Bostonian Bostonian 8/15/2018 02:11
When is Anand retiring ? When he reaches 2400 ?
Raymond Labelle Raymond Labelle 8/14/2018 10:57
Reminder: in this tournament, rapid time control for the Rapid was 25 minutes plus 10 seconds "delay" per move. For the Blitz 5 minutes for each game with an additional 3 second "delay" per move.

For those wondering about that notion of "delay":

"Increment (also known as Fischer and bonus)—a specified amount of time is added for each move. For example, if the increment is thirty seconds, each player gets an additional thirty seconds for each move. Under FIDE and US Chess rules you get the increment for move one as well. For example, for G/3;inc2 (three minutes of base time with a two-second increment each move), you start with three minutes and two seconds on the first move. Not all digital chess clocks automatically give the increment for move one and thus for those that don't, the increment time has to be added manually to be base time so each player gets the increment for move one.
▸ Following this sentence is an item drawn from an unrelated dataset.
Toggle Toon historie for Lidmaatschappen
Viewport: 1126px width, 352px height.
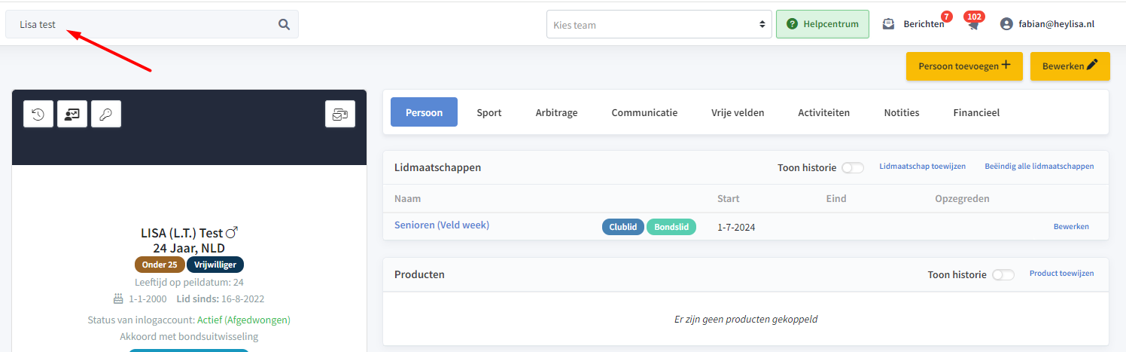tap(853, 167)
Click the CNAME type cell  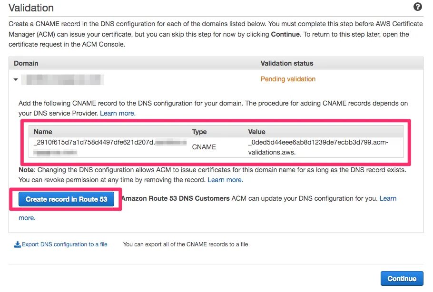click(x=204, y=147)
Bronstein delay—this timing method adds time but unlike increment not always the maximum amount of time is added. If a player expends more than the specified delay, then the entire delay is added to the player's clock but if a player moves faster than the delay, only the exact amount of time expended by the player is added. For example, if the delay is ten seconds and a player uses ten or more seconds for a move, ten seconds is added after they complete their move. If the player uses five seconds for a move, five seconds is added after they complete their move. This ensures that the base time left on the clock can never increase even if a player makes fast moves. As with increment, you get the delay time for move one under FIDE and US Chess rules.
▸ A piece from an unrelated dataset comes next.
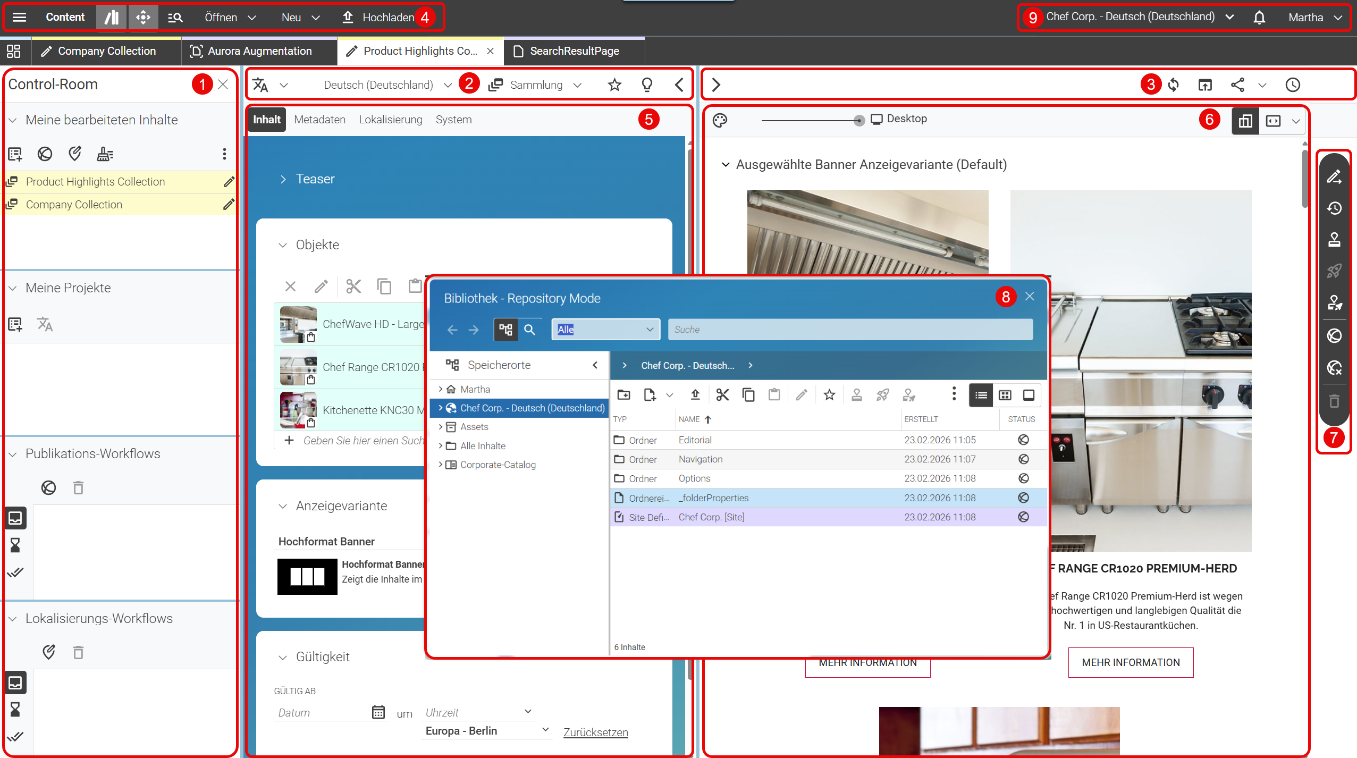The width and height of the screenshot is (1357, 758).
Task: Collapse the Objekte section
Action: point(283,245)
Simple delay (also known as countdown delay and US delay)—with this timing method, the clock waits for the delay period each move before starting to subtract the player's base time. For example, if the delay is ten seconds, the clock waits for ten seconds each move before the base time starts going down. This timing method is mathematically equivalent to Bronstein delay. Simple delay is the form of delay most often used in the US while Bronstein delay is the form of delay most often used in most other countries." (From: https://en.wikipedia.org/wiki/Time_control#Compensation_(increment_or_delay_methods)
strobane strobane 8/14/2018 08:14
Where's the World Champion? Saving his rating points?
alexchilton alexchilton 8/14/2018 09:41
Looks like shak anand is a draw on yours but everywhere else shak win...
macauley macauley 8/12/2018 09:33
The current standings are now at the top of the article, with links to all results. A full report will follow.
Aighearach Aighearach 8/12/2018 04:16
OK, the tournament began, and in round 3 Caruana got a win. What happened in rounds 1 and 2?